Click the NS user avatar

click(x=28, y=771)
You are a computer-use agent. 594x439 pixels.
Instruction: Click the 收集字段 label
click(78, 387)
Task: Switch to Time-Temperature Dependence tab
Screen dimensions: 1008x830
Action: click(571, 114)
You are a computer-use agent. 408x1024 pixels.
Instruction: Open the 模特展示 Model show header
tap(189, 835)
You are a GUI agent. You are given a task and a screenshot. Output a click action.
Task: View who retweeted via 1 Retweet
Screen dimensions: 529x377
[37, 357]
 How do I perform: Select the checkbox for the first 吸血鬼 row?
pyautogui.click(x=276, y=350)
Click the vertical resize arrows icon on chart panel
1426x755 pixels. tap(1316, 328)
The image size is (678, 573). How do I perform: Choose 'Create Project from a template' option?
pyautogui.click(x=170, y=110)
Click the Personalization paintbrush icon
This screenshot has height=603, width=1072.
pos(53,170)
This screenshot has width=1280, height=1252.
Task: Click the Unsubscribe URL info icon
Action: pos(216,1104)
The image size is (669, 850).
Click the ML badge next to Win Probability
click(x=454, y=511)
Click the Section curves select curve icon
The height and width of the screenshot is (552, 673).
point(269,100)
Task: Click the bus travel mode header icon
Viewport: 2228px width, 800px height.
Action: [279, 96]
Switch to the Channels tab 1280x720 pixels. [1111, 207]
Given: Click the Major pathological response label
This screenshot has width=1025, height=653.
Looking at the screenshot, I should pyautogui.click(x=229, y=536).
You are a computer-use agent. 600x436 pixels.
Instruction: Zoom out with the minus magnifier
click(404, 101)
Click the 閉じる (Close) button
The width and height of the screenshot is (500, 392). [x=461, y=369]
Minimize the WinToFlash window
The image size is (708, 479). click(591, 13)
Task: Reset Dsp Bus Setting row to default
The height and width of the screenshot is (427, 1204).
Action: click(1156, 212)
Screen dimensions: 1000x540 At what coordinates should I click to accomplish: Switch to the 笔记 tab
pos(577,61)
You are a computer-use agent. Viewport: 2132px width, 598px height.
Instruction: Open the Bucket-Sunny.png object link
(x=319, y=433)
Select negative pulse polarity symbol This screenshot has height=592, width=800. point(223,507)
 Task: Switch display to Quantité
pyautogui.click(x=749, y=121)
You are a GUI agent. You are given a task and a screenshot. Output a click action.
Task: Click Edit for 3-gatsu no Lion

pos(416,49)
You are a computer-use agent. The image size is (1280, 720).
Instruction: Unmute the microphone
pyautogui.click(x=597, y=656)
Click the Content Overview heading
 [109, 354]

#### What this task involves
A single number is the expected answer: how many lines of the entries contain "agent".

#### Solution
7